___ RECORDS FOR THIS TASK

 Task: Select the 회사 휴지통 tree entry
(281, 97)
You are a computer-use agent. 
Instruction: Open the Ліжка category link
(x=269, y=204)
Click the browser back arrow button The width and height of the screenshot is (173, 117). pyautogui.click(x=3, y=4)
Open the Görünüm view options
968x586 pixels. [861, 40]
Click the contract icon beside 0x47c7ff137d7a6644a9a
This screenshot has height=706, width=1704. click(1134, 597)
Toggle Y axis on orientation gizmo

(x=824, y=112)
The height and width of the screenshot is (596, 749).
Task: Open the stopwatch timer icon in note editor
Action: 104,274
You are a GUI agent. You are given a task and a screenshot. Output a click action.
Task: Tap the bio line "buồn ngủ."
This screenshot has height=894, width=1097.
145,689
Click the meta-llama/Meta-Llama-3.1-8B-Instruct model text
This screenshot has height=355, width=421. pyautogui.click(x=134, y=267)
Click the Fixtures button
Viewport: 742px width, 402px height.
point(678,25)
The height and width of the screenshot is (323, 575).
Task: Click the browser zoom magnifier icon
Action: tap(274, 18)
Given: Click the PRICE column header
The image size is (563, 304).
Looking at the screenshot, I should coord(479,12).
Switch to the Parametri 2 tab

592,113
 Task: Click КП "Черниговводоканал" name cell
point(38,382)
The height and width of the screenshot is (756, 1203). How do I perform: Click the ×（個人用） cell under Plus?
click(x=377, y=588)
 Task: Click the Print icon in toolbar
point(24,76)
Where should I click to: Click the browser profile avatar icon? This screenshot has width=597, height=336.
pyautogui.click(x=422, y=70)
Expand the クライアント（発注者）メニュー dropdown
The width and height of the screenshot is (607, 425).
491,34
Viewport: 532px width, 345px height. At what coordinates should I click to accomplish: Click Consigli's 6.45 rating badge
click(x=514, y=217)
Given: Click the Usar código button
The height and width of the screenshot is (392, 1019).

______

> **AIM OF THE TASK**: Pick out every line of the records that contains the string "browser", and treat uppercase and lowercase as different.

> **RESULT OF THE EXERCISE**:
Click the browser back arrow button The width and height of the screenshot is (173, 117). pyautogui.click(x=3, y=4)
Task: Click the browser zoom magnifier icon
Where should I click to: Click the browser profile avatar icon? This screenshot has width=597, height=336.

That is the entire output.